Kayra şu anki Pamir hakkında ne kadar çok bilgi edinirse o kadar iyiydi. Çünkü bir şeyleri kaybettikçe onların değerini daha iyi anlamıştı. Kaybetmeyecekti.

"Aslında hiç tanımıyordum ama insan ikiziyle her gün kavga eden çocuğu ister istemez tanıyor. Sürekli takıldıkları arkadaş grupları var. Asla ayrılmıyorlar. Ela ve sevgilisi Mert ile aynı sınıftayız. Onların hiç Emre ile uğraştığını görmedim."

Demek Ela ve Mert hiç ayrılmamıştı. Kayra onların adına mutlu olmuştu. Ela'nın neler yaşadığını biliyordu. Bu hayat onların hakkıydı. Kendisi mutsuz olsa da önemli değildi. Babasının onlardan aldığı hayatı bir şekilde de olsa onlara geri vermeyi başarmıştı. Tutunduğu tek dal buydu.

"Işıl var. Bir ara Emre ve Pamir'in kavga etme sebebinin bu olduğunu sanmıştım. Çünkü kız çok güzel ve bizim Emre'nin nasıl çapkın olduğunu biliyorsun."

Kayra,Işıl'ın yüzü gözünün önüne gelince gülümsedi. Özlemişti onu. En yakın olduğu kişi oydu ama şimdi kız onu hatırlamıyordu bile.

"Ama mesele o değilmiş. Ömer var bir de. Garip bir çocuk,"dedi yüzünü buruşturarak. Kayra neden böyle yaptığını anlamamıştı. Cemre insanlara bu tutumla yaklaşmazdı.

"Sürekli 3 numara saçlarıyla dolaşıyor. Olur olmadık yerlerde karşıma çıkıyor. Sanki görünmez oluyor da bir anda karşımda dikiliyor."

Kayra son cümlesinden sonra kızı daha da dikkatli dinlemeye başladı. Acaba kız gerçekten görünmez olabileceğini öğrense ne tepki verirdi. Ya da o insanların denekler olduğunu öğrense. Pamir bu yüzden öfkeli olabilir miydi Emre'ye? İyi de Pamir o zamanda sadece doktorları biliyordu. Çocuklardan haberi yoktu ki. Aralarındaki anlaşmazlığın sebebi başka olmalıydı.

"Deli ediyor beni. Eminim benimle bu kadar uğraşmasının sebebi Emre'yi kızdırmak."
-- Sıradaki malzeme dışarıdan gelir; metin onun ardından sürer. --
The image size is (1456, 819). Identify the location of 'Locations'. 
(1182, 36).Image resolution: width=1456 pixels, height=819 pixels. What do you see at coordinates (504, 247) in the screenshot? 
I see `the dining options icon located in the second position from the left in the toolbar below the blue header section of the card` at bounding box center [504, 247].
Kayra genç kızın sinirle gerilmiş yüzüne bakarken hafifçe gülümsedi. Ömer'in kötü biri olmadığını biliyordu. Yine de arkadaşlarının ve diğerlerinin bu şekilde iç içe olmalarını asla beklemezdi. Birbirlerini hiç tanımayacaklarını düşünmüştü. Acaba birbirlerini hiç tanımamış olmaları mı iyiydi yoksa nefret etmeleri mi? Sanırım kader değişmiyordu. İnsanlar hala birbirine bağlıydı. Belki arkadaş değillerdi ama yine de beraberdiler.

"Son olarak en gizemlisi var. Sezgin diye bir çocuk. Sanırım konuşamıyor. Asla konuştuğunu duymadım ama ne zaman görsem diğerleriyle birlikte gülüp eğleniyor. İşaret dilini kullandığını da görmedim. Nasıl anlaşıyorlar,bilmiyorum."

Kayra biliyordu. Nasıl anlaştıklarını gayet iyi biliyordu. Hala Pamir'le birlikte olmalıydılar ama bunu Cemre'nin bilmesine ihtimal yoktu. Herkesten gizlediklerine emindi. Sezgin'le karşılaşırlarsa ne yapacaklarını Işık'la uzun uzun konuşmuşlardı. Işık'ın anlattığına göre düşünceleri Sezgin'den saklamanın bir yolu vardı. Sezgin eğer onun zihnine girerse yaşanan her şeyi öğrenmesi içten bile değildi ve Kayra kimsenin öğrenmemesini istiyordu. Çünkü zaman şimdi olduğu gibi kalacaktı.

"İşte böyle Kayra. Boşverelim onları. Gidip ikna etmen gereken bana benzeyen inatçı bir keçi var. Hadi kalk. Emre'nin nerede olduğunu biliyorum."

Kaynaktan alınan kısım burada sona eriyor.